Israel:Chrismukka

Kassissieh wears a Santa Claus costume as he rides a camel during an annual Christmas tree distribution by the Jerusalem municipality, in Jerusalem's Old City

Konsumistischer Götzendienst? Weihnachtsmann in Jerusalem.

(Foto: Amir Cohen/Reuters)

Weihnachten? Doch nicht im jüdischen Kalender. Trotzdem überschwemmt gerade eine Weihnachtswelle den jüdischen Staat. Der Zauber des Fests wird Mode in Israel, eine Folge des Konsums. Viele Rabbiner bringt das auf die Palme beziehungsweise Tanne.

Von Peter Münch

Wir schreiben das Jahr 5777, und Heiligabend ist der 24. Tag des Monats Kislev. Weihnachten? Doch nicht im jüdischen Kalender. Der jüdische Staat jedoch wird trotzdem gerade von einer Weihnachtswelle überschwemmt. In den Geschäften liegen Schoko-Weihnachtsmänner aus, in den Städten wachsen Weihnachtsbäume in den Himmel, und zu Hause lässt mancher ein geschmücktes Plastikbäumchen blinken. Liebend gern geben sich immer mehr Israelis dem Weihnachtszauber hin - auch wenn das die ultra-orthodoxen Rabbiner auf die Palme beziehungsweise Tanne bringt.

Die Gründe sind vielfältig: Zum einen ist es ein Ergebnis jener globalen Konsumkultur, die zum Beispiel den Deutschen Halloween beschert hat. Jeder will an allem teilhaben. Zudem ist Weihnachten ein gutes Geschäft im Heiligen Land. Zwar leben in Israel mit seinen mehr als acht Millionen Einwohnern nur rund 150 000 Christen. Doch gerade zu den christlichen Feiertagen strömen Pilger und Touristen ins Land. Überdies tragen in Israel auch die seit den 1990er-Jahren eingewanderten Russen zum Weihnachtsboom bei. Die meisten sind zwar jüdischen Glaubens, aber oft mit Weihnachtsriten aufgewachsen und vor allem baumverliebt.

Doch gerade die Weihnachtsbäume sind es, die in diesen Tagen Streit auslösen. Anfang Dezember hatten die beiden Jerusalemer Chef-Rabbiner den Hoteliers der Stadt ein Schreiben geschickt, um "daran zu erinnern, dass das Aufstellen eines Weihnachtsbaums die Halacha verletzt", das jüdische Recht also. In Haifa hat der Rabbiner der Technischen Universität allen jüdischen Studenten verboten, die Mensa zu betreten, weil im Gebäude ein Weihnachtsbaum aufgestellt wurde. Er hält das für "anti-jüdisch" und für Götzendienst. Der Baum sei "nicht einmal ein christliches Symbol, sondern, schlimmer noch, ein heidnisches".

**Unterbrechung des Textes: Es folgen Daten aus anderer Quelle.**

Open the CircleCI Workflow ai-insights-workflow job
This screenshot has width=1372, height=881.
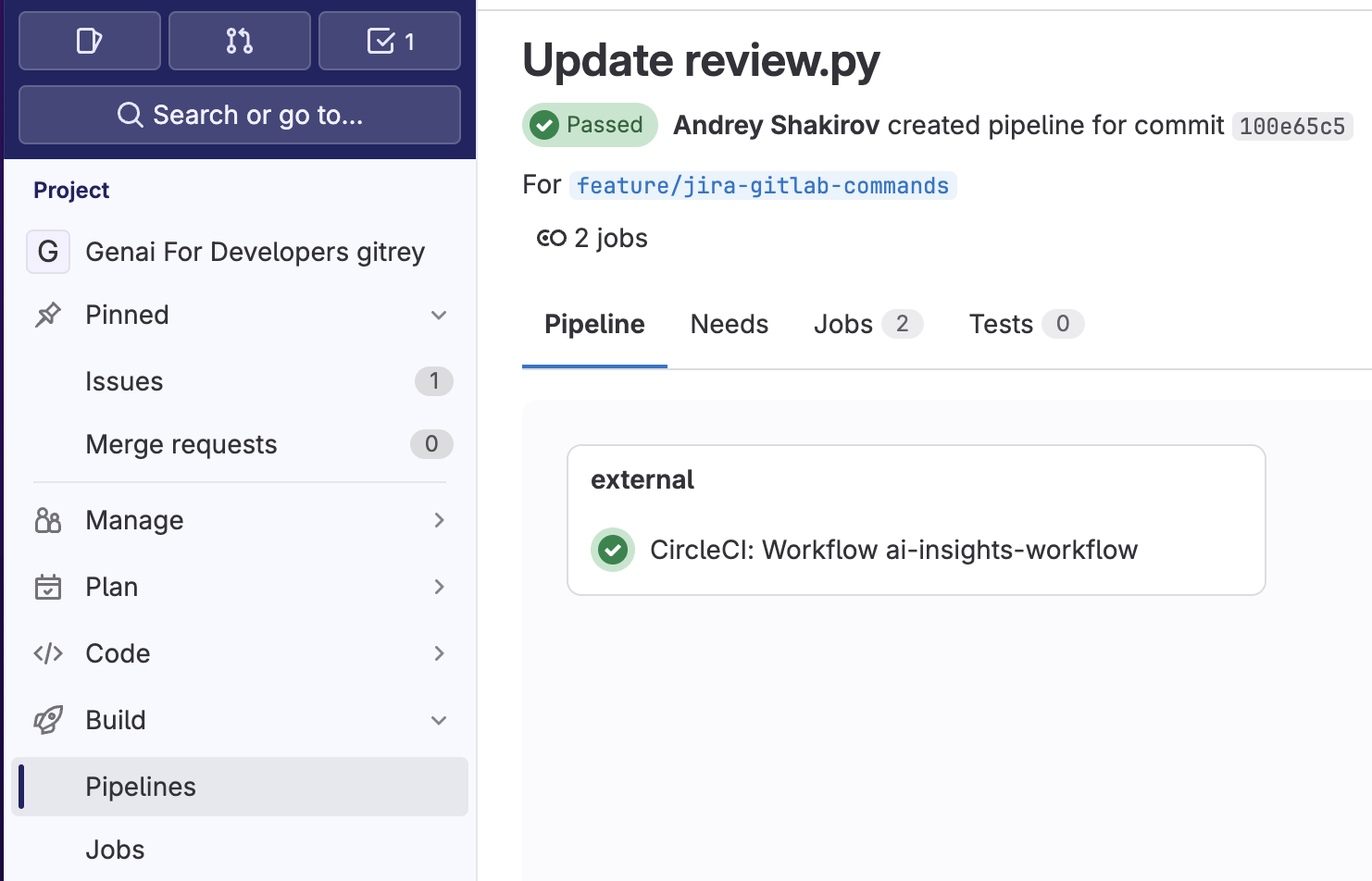(x=893, y=550)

So kommt man also auch beim Fest des Friedens ins religiöse Kampfgetümmel. Im Vorjahr hatte ein rechtsextremer Rabbiner gefordert, Weihnachten in Israel generell zu verbieten und die "Vampire" - gemeint waren die Christen - zu vertreiben. Brandanschläge und Schmierereien auf Kirchen dürfen als Folge solcher Hetze gelten. Immerhin steuert die Regierung nun dagegen. Premierminister Benjamin Netanjahu verschickte in dieser Woche per Youtube-Video Weihnachtsgrüße an die "christlichen Brüder und Schwestern". Er stand dabei in einem Palmengarten, doch ganz hinten war ein kleiner, mit bunten Kugeln geschmückter Weihnachtsbaum erkennbar.

In diesem Jahr bietet sich überdies eine perfekte Gelegenheit zum religionsübergreifenden Feiern. Heiligabend fällt zusammen mit dem ersten Abend des jüdischen Lichterfests Chanukka. Vielerorts werden deshalb nun Chrismukka-Partys organisiert, und die passende Dekoration dazu gibt es in Tel Aviv zu kaufen: Es ist ein Elch, dessen Geweih die acht Chanukka-Kerzen trägt.